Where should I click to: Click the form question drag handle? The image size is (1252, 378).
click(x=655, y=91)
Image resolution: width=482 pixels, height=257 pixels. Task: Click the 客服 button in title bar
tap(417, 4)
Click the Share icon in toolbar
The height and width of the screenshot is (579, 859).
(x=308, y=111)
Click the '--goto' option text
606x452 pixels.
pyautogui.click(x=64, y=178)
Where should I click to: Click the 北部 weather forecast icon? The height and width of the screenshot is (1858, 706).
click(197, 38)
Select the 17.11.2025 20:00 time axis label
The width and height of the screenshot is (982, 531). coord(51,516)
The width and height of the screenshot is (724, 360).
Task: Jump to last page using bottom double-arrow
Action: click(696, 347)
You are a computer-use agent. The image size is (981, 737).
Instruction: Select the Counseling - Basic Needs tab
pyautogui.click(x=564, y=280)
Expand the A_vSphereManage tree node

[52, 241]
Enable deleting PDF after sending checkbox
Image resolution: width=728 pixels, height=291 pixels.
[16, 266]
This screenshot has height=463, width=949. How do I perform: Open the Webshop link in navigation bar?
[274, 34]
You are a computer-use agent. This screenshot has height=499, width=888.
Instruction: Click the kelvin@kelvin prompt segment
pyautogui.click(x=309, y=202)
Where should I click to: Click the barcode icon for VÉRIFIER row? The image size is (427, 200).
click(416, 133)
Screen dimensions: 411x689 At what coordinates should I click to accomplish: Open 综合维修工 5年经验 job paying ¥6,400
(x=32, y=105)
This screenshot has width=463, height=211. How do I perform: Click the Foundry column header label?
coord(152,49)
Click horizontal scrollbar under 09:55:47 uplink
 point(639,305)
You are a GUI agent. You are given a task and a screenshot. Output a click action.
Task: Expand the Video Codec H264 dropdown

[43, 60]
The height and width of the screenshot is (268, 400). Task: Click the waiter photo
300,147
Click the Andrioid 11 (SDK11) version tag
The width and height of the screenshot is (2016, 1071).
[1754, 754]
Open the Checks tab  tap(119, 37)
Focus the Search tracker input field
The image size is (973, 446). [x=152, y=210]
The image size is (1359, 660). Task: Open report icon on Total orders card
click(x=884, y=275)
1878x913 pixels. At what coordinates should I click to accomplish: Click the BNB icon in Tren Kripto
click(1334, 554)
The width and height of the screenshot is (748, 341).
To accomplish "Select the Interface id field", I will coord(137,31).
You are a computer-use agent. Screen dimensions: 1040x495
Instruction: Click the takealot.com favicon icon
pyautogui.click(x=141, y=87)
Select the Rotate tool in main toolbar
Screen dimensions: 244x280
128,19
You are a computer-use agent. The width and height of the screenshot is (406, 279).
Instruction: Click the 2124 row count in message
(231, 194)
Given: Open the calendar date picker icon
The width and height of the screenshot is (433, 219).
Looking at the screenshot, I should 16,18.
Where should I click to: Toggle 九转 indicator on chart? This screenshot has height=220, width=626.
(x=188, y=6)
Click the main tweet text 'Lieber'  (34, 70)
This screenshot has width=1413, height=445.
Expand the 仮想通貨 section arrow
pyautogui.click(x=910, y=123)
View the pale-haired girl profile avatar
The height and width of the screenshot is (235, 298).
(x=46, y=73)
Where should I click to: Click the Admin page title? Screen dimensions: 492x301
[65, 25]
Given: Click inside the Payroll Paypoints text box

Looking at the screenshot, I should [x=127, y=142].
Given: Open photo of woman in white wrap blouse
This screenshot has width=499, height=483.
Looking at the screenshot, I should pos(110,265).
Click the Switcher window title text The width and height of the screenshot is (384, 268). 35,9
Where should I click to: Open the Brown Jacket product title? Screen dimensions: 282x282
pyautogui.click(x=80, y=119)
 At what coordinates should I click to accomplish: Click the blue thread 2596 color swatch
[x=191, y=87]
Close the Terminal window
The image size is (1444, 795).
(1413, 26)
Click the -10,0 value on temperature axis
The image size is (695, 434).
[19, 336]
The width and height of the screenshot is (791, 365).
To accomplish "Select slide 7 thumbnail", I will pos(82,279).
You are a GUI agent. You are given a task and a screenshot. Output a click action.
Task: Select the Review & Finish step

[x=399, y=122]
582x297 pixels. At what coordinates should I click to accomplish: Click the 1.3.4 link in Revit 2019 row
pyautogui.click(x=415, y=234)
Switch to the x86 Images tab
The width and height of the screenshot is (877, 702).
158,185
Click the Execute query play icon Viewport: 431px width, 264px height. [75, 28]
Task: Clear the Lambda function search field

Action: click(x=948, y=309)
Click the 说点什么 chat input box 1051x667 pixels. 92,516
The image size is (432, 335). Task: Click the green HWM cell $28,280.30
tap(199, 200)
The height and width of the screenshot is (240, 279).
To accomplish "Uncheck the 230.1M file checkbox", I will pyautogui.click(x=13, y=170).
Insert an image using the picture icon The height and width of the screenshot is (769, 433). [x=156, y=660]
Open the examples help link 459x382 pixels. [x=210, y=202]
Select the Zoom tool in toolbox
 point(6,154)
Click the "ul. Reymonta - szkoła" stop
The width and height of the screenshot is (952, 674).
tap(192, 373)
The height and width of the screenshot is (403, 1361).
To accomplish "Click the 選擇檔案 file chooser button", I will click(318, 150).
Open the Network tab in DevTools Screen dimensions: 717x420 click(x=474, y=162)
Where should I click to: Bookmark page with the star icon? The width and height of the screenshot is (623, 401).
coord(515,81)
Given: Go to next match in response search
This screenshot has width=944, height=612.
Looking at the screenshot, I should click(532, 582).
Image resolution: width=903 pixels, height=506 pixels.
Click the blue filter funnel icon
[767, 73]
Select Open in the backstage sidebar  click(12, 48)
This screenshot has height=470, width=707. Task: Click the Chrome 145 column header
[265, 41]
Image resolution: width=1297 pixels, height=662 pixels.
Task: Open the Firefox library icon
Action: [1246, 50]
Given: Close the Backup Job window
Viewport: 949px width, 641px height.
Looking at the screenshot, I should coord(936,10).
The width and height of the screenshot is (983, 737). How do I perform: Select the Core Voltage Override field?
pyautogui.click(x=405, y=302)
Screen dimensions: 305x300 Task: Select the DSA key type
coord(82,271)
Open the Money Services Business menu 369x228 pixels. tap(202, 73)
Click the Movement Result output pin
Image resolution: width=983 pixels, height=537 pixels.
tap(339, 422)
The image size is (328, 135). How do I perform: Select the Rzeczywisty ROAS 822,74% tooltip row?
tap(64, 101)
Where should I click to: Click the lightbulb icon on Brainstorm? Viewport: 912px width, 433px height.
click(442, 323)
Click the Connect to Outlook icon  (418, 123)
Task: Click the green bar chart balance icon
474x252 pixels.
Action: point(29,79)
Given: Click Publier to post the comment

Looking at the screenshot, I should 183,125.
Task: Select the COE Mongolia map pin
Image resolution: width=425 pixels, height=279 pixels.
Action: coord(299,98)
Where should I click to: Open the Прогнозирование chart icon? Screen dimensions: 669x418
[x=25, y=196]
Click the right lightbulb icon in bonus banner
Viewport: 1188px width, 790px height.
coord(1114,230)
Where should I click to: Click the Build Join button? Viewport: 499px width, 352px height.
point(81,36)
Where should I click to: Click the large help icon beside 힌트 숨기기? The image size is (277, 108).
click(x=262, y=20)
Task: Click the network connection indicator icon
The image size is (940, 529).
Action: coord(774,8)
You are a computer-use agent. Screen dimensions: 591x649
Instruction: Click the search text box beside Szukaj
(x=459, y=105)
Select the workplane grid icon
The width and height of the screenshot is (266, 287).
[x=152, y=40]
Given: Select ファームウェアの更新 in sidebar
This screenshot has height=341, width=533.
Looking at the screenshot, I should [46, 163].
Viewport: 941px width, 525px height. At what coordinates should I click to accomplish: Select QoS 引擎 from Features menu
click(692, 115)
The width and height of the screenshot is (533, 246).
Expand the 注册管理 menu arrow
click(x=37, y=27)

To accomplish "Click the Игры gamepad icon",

THE PROBLEM: In the material above, show every line where the word "window" turns up.

WRITTEN REPLY:
Click the Switcher window title text The width and height of the screenshot is (384, 268). 35,9
Close the Terminal window
Given: Close the Backup Job window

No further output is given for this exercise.